8. The Taoiseach recognises the need to engage in dialogue, which would address with honesty and integrity the fears of all traditions. [Marginal annotation – 'dialogue...' would take any number of forms. HMG believes this can be the Talks process.] But that dialogue, both within the North and between the people and their representatives of both parts of Ireland, must be entered into with an acknowledgement that the future security and welfare of the people of the island will depend on an open, frank and balanced approach to all the problems which for too long have caused division.

9. The British and Irish Governments will seek, along with the Northern Ireland constitutional parties through a process of political dialogue, to create institutions and structures, which, while respecting the diversity of the people of Ireland, would enable them to work together in all areas of common interest. [Marginal annotation – Again, this could take a number of forms, but Talks will be important.] This will help over a period to build the trust necessary to end past divisions, leading to an agreed and peaceful future. Such structures would, of course, include institutional recognition of the special links that exist between the peoples of Britain and Ireland as part of the totality of relationships, while taking account of newly forged links with the rest of Europe. [Marginal annotation – 'structures...' established as part of an overall settlement. Would be based on the Anglo-Irish Intergovernmental Council (AIIC), the Intergovernmental Conference (under Anglo-Irish Agreement) (IGC), the British-Irish Interparliamentary Body (BIIPB) etc.]

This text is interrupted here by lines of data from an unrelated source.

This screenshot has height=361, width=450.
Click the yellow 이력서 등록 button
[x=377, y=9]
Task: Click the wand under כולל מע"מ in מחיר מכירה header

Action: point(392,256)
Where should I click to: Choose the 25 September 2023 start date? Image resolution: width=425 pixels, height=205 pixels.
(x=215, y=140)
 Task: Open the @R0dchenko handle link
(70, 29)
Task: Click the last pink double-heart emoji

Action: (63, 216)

*10. The British and Irish Governments reiterate that [Irish amendment – true commitment to the cause of peace will be demonstrated on all sides by a complete and permanent cessation of violence.] Once such a renunciation of violence had been made and sufficiently demonstrated, new doors would open and both Governments would respond imaginatively to the new situation which would arise. The Prime Minister and the Taoiseach confirm that, on this basis, [Irish deletion] Sinn Fein [Irish amendment – would be free to] participate fully in democratic politics and in due course join in dialogue between the Governments and the other political parties on the way ahead. The British Government confirm that they would be prepared to enter preliminary exploratory dialogue with Sinn Fein [British deletion] three months after a permanent cessation of [Irish deletion] violence had been announced and established. The Irish Government would also make [British amendment – their own] arrangements which would permit Sinn Fein to enter into political dialogue.

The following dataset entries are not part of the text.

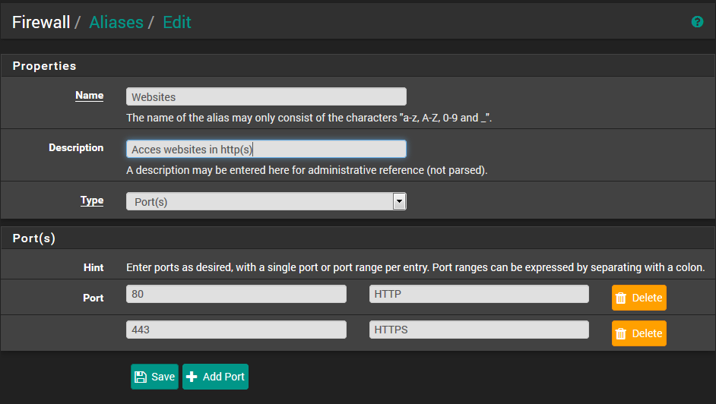The width and height of the screenshot is (716, 404).
Task: Click the Firewall breadcrumb text
Action: (x=40, y=22)
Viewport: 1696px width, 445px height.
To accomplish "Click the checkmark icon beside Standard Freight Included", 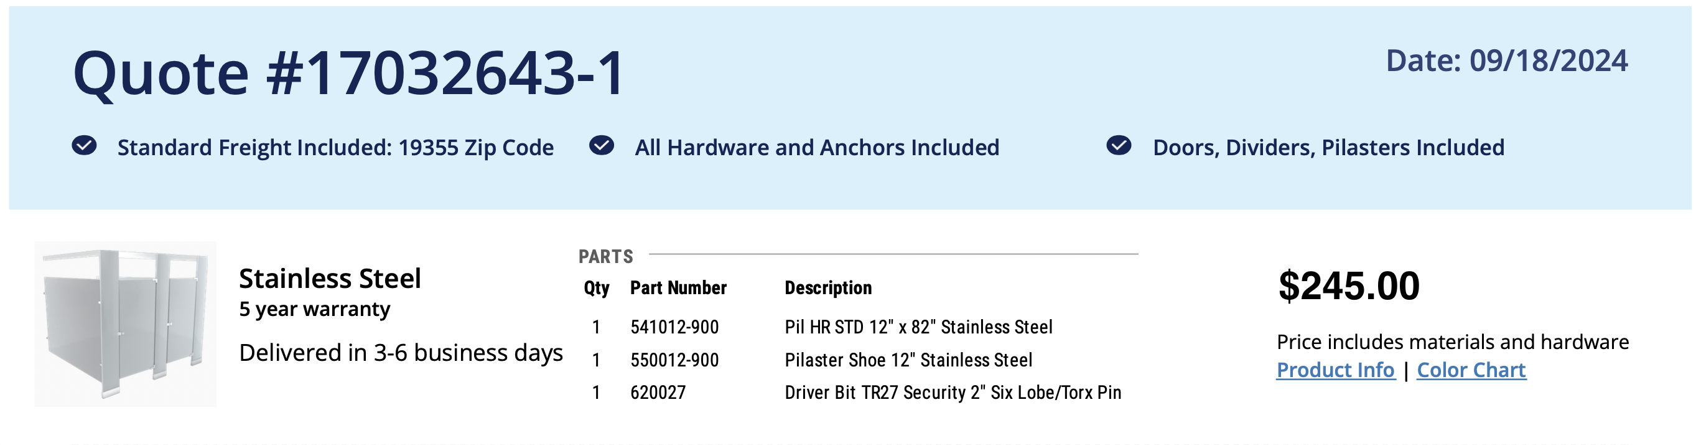I will click(x=84, y=145).
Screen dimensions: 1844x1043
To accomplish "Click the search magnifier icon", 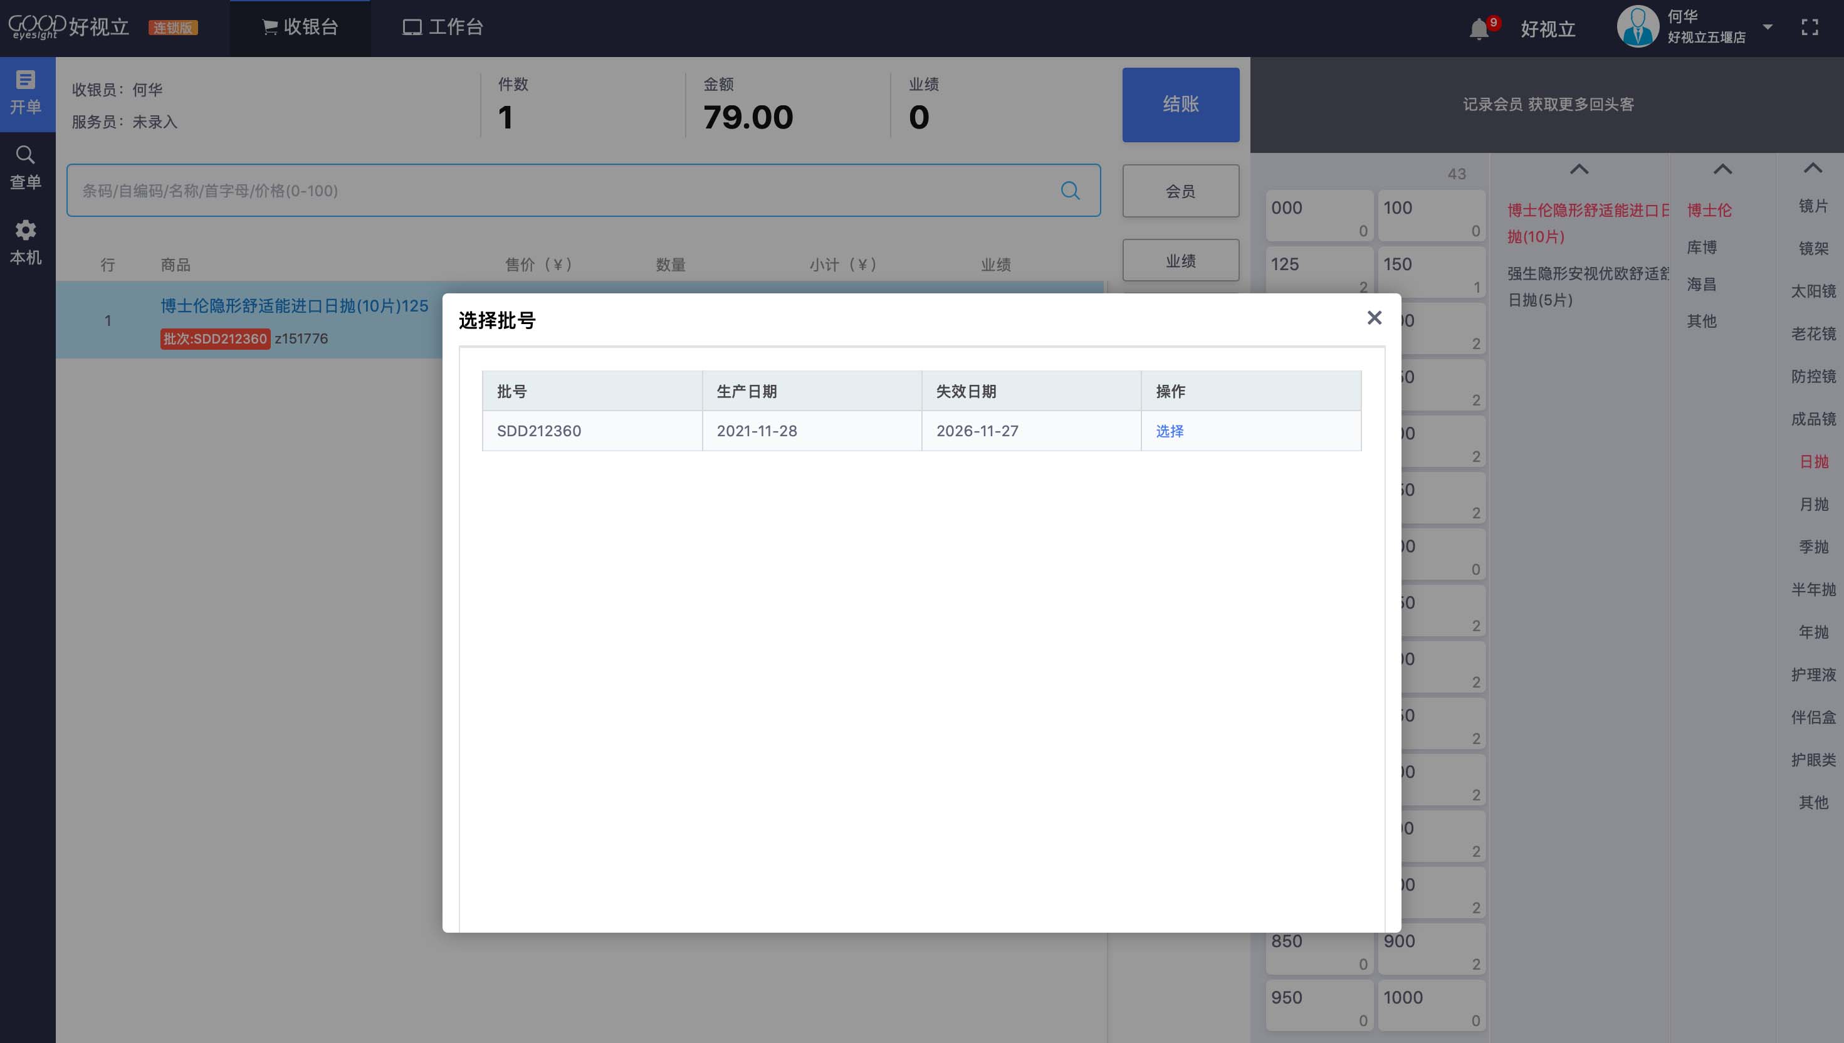I will (x=1071, y=190).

[Irish amendment – 11. The Taoiseach and the Prime Minister are determined to build on the present wish of both their peoples to see old fears and animosities replaces by a climate of peace. They believe the framework they have set out offers all the people of Ireland whatever their tradition, a basis to agree that from now on their differences can be negotiated and resolved exclusively by peaceful political means. They appeal to all concerned to grasp the opportunity for a new departure. That step would compromise no position or principle nor prejudice the future for either community. On the contrary, it would be an incomparable gain for all. It would break decisively the cycle of violence and the intolerable suffering it entails, particularly for both communities in Northern Ireland. It would allow the process of economic and social co-operation on the island to realise its full potential for prosperity and mutual understanding. It would transform the prospects for early negotiations in which all could participate to shape new arrangements for the future.]


Paragraphs about the Irish Convention have been removed.